Nunez notes that when one undergoes anesthesia (i.e. when "thinking" is vastly reduced), local differences tend to disappear. His interpretation is that the transition from intense mental activity to minimal mental activity corresponds to a transition from local to global neural activity.

Overall, i don't think that Nunez has come any closer to proving that consciousness is due to the nested hierarchical structure of the brain. I see no new evidence about this old claim. In fact, the more details from neurophysiology the less credible this theory appears in logical terms.

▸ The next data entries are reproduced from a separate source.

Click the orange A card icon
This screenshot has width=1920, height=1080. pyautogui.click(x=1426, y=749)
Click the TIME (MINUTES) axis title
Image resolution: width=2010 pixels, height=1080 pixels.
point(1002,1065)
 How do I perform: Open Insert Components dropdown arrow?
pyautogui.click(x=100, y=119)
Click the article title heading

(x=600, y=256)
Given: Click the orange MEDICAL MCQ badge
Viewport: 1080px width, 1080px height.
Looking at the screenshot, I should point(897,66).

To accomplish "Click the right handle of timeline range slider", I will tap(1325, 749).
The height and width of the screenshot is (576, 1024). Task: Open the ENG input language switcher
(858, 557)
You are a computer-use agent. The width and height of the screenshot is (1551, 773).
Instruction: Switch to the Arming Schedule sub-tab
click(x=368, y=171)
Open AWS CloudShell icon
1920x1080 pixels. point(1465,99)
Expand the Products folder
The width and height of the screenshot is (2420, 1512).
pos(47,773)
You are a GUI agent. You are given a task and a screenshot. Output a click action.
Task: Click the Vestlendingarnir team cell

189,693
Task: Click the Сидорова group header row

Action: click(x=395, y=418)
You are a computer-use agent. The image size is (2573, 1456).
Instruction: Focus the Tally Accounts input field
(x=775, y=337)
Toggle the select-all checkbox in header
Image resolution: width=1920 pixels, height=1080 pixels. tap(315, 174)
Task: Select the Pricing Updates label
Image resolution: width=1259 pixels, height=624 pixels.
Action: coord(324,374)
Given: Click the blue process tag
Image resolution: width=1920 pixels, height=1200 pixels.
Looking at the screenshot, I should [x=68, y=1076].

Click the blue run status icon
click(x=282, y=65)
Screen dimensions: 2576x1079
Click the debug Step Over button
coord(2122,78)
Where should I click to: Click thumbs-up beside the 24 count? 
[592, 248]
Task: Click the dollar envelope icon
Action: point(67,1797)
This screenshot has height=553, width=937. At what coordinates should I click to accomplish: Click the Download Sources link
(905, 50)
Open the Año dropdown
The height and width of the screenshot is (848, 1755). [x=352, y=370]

The first eight chapters of this book are written in a rather technical style, with many detailed explanations of neurological experiments (and even more detailed ones in the appendix). Some chapters requires tolerance for technical jargon. Each chapter has a summary, but some of these summaries sound too much like abstracts of technical papers published in specialized magazines. At the same time, Nunez likes to take detours into politics, science fiction and even poker that, personally, i didn't find very useful.

The last four chapters abandon the technicalities and delve into philosophical speculation (three of them are actually just introductions to the ideas of modern Physics). Nunez believes consciousness, and the general functioning of brains, cannot be fully understood without acknowledging the structure of nature revealed by modern Physics, namely Relativity, Quantum Physics and Thermodynamics, three disciplines that happen to pose limitations on the speed, amount of quality of information that can be transmitted in a physical process.

I find his definitions of ultra-information ("that which distinguishes one entity from another") and ultra-computers not very useful to discuss the nature of consciousness. Here he is influenced by US physicist Seth Lloyd, author of the seminal PhD thesis "Black Holes, Demons and the Loss of Coherence" (1988) and of the popular-science book "Programming the Universe" (2006), who considers information as a fundamental property of the universe. And i don't quite understand how his cortical field theory would be consistent with Bohm's implicate and explicate orders.

Nunez speculates that a social consciousness may emerge from a number of socializing minds if they get closely interconnected the way a brain's subsystems are. This "room-scale consciousness" must have been thrown into the book just to fire up the imagination of those inclined to believe in hippie-style super-consciousness.

Talking of which, Nunez leaves the door open to the universal consciousness, of which our individual selves might be just limited instantiations. But the important point that he makes in this last chapter is that whatever accounts for consciousness may come from multiple spatial scales: the quantum, the molecular, the electrical and, who knows, some still unknown field out there.